WHS: I was most impressed by Professor Gordon Walls. He was an exceptional teacher and a charismatic lecturer--a renowned authority on physiologic optics and the vertebrate eye.  I know that you yourself studied with him a few years after I did and can also attest to his brilliance.  During his courses, he had us build models of the visual system.  Every student had to put one together with colored cardboard and colored strings.  He died much too young of a heart attack at age 54, but that was much later (1962).  Professor Meredith Morgan was another memorable teacher.  He had an outsized personality and a booming laugh. . . a very solid citizen, and a really nice guy.  He eventually became the Dean of the School of Optometry.  I was also influenced by Professor James Olmsted, a physiologist who was a proponent of Claude Bernard's concept of  the milieu intėrieur.

RUBIN: The homeostatic mechanisms?

WHS: Yes, Olmsted discussed many of the physiologic mechanisms that enable the body to stabilize its internal environment following a variety of internal and external stimuli—that's why our body temperature stays at 98.6 degrees F.  I was fascinated by the relationship between these smoothly proportional responses and the much cruder movements provided by the radio controlled mechanical servo units I had learned about when I was younger. I also attended a lecture presented by Norbert Wiener -- a visiting professor from MIT who invented the term cybernetics. Wiener discussed a new generation of robotic servo-controlled mechanical devices and emphasized their similarity to the body's homeostatic mechanisms.  I realized that the body had many more of these servo mechanisms in it than any airplane, at that time, anyway.  And that interested me a lot, so that's why I decided that I'd like to go to medical school.  But I never was pre-med.  I just applied and was accepted.

#### Records provided
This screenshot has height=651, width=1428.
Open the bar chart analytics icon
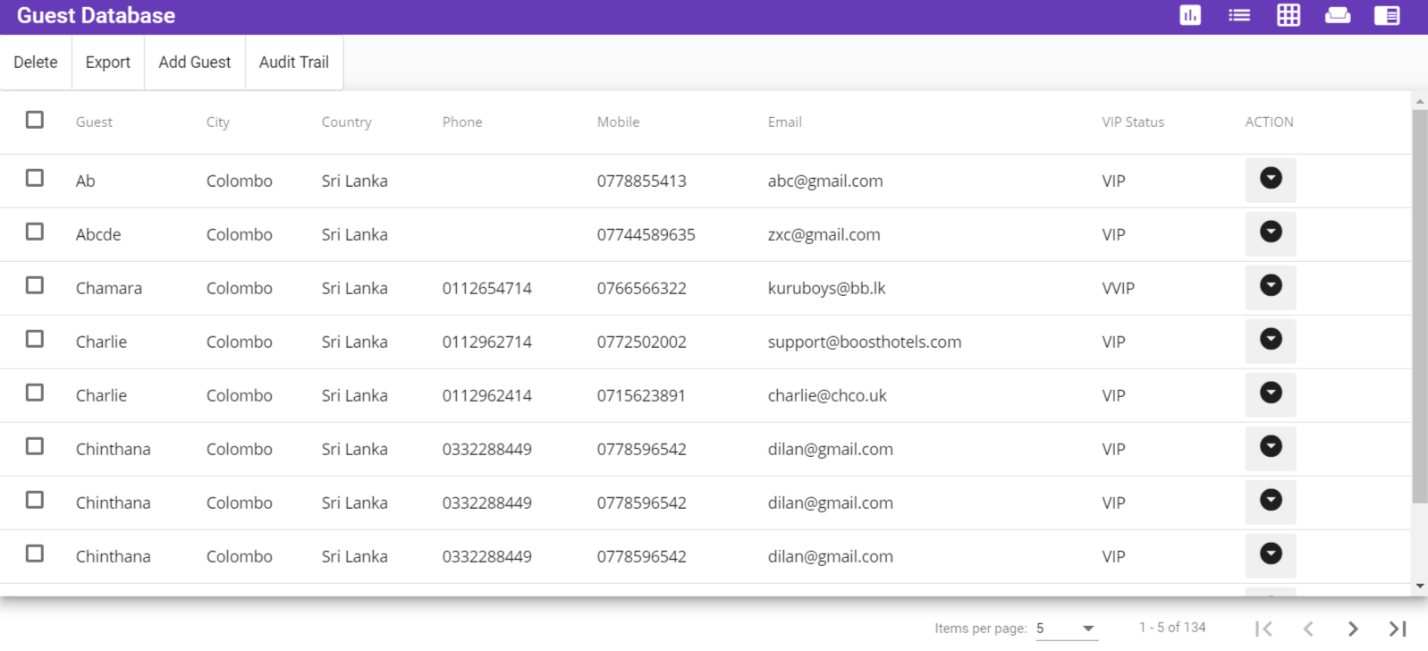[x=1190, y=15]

--

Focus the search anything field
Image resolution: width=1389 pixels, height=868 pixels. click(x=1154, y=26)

#### Task instructions
(A) In the interview, change the passage starting with "WHS: I was most" and going on through "the milieu intėrieur." so that "colored strings" reads "colored yarn".
(B) Answer these questions from the interview:
(i) At what age did Professor Gordon Walls die?
(ii) What position did Professor Meredith Morgan eventually hold?
(iii) From which institution was Norbert Wiener a visiting professor?

#### Response list
(A)
WHS: I was most impressed by Professor Gordon Walls. He was an exceptional teacher and a charismatic lecturer--a renowned authority on physiologic optics and the vertebrate eye.  I know that you yourself studied with him a few years after I did and can also attest to his brilliance.  During his courses, he had us build models of the visual system.  Every student had to put one together with colored cardboard and colored yarn.  He died much too young of a heart attack at age 54, but that was much later (1962).  Professor Meredith Morgan was another memorable teacher.  He had an outsized personality and a booming laugh. . . a very solid citizen, and a really nice guy.  He eventually became the Dean of the School of Optometry.  I was also influenced by Professor James Olmsted, a physiologist who was a proponent of Claude Bernard's concept of  the milieu intėrieur.

(B)
(i) 54
(ii) Dean of the School of Optometry
(iii) MIT